Copy the listing from the line with "Image resolution: width=1536 pixels, height=1024" to the line with "pyautogui.click(x=285, y=170)", swapping "Weekly" for "Monthly" and leaving everything else as it is.

***

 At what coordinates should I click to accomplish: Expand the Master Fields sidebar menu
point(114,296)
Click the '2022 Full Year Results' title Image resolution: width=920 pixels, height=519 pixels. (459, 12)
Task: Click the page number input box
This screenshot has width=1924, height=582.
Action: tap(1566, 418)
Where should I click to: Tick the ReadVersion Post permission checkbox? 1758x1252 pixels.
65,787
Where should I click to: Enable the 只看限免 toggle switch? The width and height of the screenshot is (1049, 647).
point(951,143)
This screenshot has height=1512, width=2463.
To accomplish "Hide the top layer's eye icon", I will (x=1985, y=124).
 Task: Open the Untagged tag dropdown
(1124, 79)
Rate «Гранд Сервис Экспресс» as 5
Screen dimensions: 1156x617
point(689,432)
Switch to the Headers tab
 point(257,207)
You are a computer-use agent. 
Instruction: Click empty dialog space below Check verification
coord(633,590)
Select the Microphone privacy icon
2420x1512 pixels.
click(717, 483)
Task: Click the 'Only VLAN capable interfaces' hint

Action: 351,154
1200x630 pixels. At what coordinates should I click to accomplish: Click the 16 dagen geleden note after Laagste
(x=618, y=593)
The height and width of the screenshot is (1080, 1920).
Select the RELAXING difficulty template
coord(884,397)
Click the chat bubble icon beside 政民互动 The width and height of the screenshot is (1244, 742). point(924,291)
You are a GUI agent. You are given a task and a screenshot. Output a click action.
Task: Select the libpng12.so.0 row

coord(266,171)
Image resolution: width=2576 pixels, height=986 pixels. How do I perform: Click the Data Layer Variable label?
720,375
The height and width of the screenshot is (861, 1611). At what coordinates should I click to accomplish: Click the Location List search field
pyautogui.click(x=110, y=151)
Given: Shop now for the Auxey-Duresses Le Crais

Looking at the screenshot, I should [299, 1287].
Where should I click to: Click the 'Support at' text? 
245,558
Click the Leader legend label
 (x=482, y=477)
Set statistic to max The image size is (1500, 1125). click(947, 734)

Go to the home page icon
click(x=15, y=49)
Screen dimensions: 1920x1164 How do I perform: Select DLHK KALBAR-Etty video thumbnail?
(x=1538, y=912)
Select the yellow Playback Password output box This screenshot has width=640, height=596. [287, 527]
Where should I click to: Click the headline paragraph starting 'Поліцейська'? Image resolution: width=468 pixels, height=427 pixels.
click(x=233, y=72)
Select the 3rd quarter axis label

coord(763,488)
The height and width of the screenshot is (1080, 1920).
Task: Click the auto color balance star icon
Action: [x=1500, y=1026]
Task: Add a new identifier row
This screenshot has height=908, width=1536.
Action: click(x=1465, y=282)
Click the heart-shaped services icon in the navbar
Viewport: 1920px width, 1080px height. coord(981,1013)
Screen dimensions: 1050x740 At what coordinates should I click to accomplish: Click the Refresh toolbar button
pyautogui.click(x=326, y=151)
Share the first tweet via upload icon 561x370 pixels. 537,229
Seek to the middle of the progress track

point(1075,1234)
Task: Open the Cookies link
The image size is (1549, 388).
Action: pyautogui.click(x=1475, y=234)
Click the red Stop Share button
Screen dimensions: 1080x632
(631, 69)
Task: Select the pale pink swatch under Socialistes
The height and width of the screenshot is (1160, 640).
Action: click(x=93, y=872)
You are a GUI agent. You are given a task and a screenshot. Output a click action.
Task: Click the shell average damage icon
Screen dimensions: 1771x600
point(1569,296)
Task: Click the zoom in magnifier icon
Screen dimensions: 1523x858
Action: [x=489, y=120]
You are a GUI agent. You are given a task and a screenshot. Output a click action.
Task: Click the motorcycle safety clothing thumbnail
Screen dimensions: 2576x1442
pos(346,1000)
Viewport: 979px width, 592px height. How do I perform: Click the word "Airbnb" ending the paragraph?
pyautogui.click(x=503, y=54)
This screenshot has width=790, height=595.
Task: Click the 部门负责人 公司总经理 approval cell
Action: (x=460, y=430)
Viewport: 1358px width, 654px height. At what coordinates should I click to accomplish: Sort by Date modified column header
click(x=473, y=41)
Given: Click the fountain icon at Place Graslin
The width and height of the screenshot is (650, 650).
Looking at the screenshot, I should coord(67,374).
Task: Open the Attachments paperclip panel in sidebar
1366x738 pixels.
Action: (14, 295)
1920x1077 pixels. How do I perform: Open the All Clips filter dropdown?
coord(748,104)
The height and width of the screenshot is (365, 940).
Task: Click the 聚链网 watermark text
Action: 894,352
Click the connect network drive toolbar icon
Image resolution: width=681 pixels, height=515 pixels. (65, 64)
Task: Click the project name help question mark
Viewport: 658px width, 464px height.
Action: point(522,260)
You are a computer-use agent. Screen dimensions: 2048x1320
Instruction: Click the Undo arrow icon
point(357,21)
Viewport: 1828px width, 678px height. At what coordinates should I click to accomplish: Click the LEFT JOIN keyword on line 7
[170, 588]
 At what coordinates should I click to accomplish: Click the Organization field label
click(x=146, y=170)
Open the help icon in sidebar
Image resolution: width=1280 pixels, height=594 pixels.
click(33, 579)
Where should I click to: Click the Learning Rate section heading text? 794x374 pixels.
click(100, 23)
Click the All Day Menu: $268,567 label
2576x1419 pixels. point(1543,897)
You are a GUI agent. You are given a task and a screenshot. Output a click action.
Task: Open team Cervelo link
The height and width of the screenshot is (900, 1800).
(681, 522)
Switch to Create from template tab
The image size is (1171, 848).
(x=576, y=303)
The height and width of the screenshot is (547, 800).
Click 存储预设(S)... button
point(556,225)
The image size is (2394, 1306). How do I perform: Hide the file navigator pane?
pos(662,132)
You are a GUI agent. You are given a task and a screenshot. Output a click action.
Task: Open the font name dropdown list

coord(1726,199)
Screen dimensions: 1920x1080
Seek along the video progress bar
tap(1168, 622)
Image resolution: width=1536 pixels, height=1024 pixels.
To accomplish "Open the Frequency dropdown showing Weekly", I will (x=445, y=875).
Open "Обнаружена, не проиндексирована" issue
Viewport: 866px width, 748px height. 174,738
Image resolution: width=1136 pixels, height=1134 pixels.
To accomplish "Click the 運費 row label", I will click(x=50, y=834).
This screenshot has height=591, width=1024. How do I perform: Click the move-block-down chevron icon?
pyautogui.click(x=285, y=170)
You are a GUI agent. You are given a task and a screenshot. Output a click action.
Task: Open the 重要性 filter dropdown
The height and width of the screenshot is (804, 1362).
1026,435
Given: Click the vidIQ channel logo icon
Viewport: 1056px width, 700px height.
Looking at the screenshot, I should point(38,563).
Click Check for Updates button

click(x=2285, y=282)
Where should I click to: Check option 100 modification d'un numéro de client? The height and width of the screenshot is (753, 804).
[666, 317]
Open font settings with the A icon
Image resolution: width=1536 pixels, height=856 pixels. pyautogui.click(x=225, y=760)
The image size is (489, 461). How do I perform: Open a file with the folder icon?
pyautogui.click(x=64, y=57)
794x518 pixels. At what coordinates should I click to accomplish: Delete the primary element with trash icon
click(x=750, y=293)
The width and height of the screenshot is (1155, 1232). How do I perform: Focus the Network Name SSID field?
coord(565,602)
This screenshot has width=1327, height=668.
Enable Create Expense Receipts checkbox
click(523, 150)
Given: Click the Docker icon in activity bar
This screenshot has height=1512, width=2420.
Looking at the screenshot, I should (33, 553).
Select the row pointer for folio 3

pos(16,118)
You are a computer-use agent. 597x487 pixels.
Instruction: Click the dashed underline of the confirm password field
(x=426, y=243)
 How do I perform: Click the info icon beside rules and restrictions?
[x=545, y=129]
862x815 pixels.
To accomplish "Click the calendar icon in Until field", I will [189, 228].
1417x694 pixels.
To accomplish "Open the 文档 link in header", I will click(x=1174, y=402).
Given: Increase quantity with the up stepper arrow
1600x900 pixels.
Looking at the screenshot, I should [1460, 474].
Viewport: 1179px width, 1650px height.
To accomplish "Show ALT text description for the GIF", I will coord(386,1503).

***

TASK OUTPUT >>
Image resolution: width=1536 pixels, height=1024 pixels.
To accomplish "Open the Frequency dropdown showing Monthly", I will (x=445, y=875).
Open "Обнаружена, не проиндексирована" issue
Viewport: 866px width, 748px height. 174,738
Image resolution: width=1136 pixels, height=1134 pixels.
To accomplish "Click the 運費 row label", I will click(x=50, y=834).
This screenshot has height=591, width=1024. How do I perform: Click the move-block-down chevron icon?
pyautogui.click(x=285, y=170)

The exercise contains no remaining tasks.